The legal logic of the authorities in the case of Svépomoc III is unshakable. The measure of a general nature was adopted. It was posted. There was an opportunity to comment. The No stopping sign protects the public interest of public transport. Everything is “in order”.

And yet, in front of the garage, there are ramped bollards saying: this is where you drive in. And yet, right next to them, a sign says: you must not. And yet, the owner who actively cooperated on the street reconstruction for months learned about the end result from one day to the next — without warning, without explanation.

 

This is not a failure of the law. This is a failure of its spirit. And that is a failure worth talking about.

 

 

Already in 2023 it was decided that the “No stopping” restriction on our side of the street would be lifted after the intersection at Nábřeží Edvarda Beneše / Na Odpoledni, and then further along on Svépomoc III. It was approved in 2023 that the bans would be placed on the opposite side (which we would have agreed with. In general, however, introducing such a ban there goes against 30 years during which no restriction existed at all).

Why the City Hall changed its mind and suddenly imposed the restriction on our side, nobody knows. It can hardly have much to do with public transport, because on one continuous line of street with three intersections the bus would first have the restriction on the left and then, immediately after the junction, on the right? On the drawing, on parcel no. 3672, it is explicitly written that the ban is lifted at that point. We are asking for the same to apply further on, beyond the intersection (because the homeowners are complaining about this ban) — a zig‑zag “No stopping” line like this on a single stretch of road is absurd.

 

 

 

 

Under Act No. 106/1999 Coll. (freedom of information) we initially received a completely illegible A4 printout — and right at the beginning of the case the 106/1999 procedure was effectively ignored. After complaints and a repeated FOI request under Act 106/1999, pointing out that you simply cannot read a technical drawing shrunk from A2 to A4, the response was once again passive‑aggressive: the request was ignored and no legible copy was provided.

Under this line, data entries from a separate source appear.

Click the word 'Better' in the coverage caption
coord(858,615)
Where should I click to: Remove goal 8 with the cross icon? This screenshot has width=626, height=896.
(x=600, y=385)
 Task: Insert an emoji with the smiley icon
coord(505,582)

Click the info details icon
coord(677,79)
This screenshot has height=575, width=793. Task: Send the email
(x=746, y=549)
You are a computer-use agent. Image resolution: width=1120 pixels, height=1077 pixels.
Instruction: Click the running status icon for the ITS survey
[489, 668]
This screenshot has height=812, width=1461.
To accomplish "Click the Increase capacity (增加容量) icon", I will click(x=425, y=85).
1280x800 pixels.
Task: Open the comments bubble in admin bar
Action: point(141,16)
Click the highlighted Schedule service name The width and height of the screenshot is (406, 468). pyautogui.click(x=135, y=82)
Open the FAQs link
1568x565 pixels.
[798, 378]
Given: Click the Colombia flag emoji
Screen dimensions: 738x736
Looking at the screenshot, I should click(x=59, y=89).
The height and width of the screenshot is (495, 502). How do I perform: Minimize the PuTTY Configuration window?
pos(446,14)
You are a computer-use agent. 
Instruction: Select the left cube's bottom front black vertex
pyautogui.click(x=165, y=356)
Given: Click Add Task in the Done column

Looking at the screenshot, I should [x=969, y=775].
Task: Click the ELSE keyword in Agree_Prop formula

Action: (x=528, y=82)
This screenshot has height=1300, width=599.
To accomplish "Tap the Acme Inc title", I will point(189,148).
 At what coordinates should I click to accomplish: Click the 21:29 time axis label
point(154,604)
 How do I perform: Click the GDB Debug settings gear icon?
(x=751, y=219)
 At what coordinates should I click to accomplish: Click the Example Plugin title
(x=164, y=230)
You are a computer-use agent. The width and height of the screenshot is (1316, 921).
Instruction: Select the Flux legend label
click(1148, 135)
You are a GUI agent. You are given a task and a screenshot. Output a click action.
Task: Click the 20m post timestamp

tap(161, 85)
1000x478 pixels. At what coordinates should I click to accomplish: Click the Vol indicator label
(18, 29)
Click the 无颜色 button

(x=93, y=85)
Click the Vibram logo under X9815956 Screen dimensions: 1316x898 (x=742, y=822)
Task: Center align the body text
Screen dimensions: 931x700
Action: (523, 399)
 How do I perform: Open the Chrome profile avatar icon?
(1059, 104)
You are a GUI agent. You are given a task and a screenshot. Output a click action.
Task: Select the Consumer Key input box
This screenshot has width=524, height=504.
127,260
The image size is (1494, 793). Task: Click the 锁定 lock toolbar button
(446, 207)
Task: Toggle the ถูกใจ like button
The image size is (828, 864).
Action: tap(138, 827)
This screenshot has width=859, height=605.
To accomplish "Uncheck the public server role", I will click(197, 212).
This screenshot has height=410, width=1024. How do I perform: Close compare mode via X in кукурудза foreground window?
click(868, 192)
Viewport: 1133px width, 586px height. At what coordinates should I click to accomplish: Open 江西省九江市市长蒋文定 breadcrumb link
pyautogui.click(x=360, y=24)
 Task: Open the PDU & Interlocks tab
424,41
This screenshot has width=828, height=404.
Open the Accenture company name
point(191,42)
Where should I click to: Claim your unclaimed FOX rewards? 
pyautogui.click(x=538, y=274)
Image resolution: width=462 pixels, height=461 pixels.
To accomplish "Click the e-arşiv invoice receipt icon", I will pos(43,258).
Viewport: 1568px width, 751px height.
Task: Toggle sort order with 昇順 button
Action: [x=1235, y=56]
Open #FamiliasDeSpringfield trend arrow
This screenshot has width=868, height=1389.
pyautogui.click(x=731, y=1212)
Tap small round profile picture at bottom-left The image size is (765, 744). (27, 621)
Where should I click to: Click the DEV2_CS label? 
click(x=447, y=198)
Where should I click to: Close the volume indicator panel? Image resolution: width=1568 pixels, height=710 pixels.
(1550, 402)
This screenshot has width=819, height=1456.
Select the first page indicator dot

Shifting the “No stopping” restriction from one side of the street to the other only increases the danger when carrying supplies. People now have to cross the carriageway, because the basements are on our side of the street (on the opposite side they are practically non‑existent), where originally no ban was in place. The restriction used to be on the opposite side — and we agreed with that, because the recessed ramped bollards are on our side. The infrastructure has been built the wrong way round, and it is brand new, paid for in the order of hundreds of thousands of crowns.